French Prime Minister Edouard Philippe on Monday (24 June) held talks with Russia’s premier Dmitry Medvedev, in a rare high-level visit at a time of frosty ties between Moscow and the West.
Philippe met Medvedev in Le Havre, the port town in Normandy where the French premier served as mayor, and said he wanted to “open a new space for political dialogue with Russia”.
Medvedev agreed that “freezing the channels of communication was the worst path of all”.
Relations between Russia and France and the rest of the European Union have suffered badly following Moscow’s annexation of Crimea from Ukraine in 2014 and the war being waged in eastern Ukrainian regions by pro-Moscow separatists.
The last such high-level visit to France by a Russian leader was the 2017 trip by President Vladimir Putin, shortly after Emmanuel Macron assumed the French presidency when the Russian strongman was received with much pomp at the Palace of Versailles.

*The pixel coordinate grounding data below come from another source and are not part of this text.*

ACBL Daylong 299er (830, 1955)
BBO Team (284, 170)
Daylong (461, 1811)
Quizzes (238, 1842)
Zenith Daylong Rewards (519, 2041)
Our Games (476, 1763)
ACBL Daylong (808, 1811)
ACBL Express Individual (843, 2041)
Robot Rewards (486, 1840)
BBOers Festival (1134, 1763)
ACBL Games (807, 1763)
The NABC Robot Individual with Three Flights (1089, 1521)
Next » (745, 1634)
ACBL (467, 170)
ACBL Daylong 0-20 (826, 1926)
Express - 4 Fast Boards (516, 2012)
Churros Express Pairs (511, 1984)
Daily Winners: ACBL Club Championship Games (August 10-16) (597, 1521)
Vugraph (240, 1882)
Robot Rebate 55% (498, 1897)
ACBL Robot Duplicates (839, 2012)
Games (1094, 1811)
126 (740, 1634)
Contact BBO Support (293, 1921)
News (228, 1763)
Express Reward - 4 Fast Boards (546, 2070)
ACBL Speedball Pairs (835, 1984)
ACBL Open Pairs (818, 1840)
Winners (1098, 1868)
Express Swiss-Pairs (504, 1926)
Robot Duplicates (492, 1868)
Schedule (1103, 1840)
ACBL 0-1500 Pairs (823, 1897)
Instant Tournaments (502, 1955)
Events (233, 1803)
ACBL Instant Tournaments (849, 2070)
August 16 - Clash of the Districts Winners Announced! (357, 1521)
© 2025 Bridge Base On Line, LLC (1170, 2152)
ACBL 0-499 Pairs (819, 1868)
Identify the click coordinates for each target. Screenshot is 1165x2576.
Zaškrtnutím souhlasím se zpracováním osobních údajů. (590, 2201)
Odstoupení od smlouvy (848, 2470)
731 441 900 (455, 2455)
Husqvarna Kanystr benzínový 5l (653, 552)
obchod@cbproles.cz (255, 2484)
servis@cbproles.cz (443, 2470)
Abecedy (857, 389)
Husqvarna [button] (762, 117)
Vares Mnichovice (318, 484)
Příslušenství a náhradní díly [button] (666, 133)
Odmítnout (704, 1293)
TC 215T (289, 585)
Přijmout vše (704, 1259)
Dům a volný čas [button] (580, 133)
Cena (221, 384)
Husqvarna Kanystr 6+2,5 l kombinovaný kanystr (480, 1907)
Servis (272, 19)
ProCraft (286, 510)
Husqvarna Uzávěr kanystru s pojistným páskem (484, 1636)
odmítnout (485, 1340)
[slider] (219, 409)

Paris is hopeful Volodymyr Zelenskiy’s election as Ukraine’s new president could nudge forwards a moribund peace process, with Macron saying last week that fresh talks may be possible.
In the talks with Medvedev, Philippe said he brought up the case of French national Philippe Delpal, a senior executive at Baring Vostok private equity group who was arrested in February along with its US founder and CEO Michael Calvey and four other people.
Calvey has since been placed under house arrest by the Russian authorities but Delpal remains in pre-trial detention.
“I made clear the emotion aroused by this case,” said Philippe. But the Russian prime minister batted away the issue, saying it was a matter for the “judicial authorities” in Russia.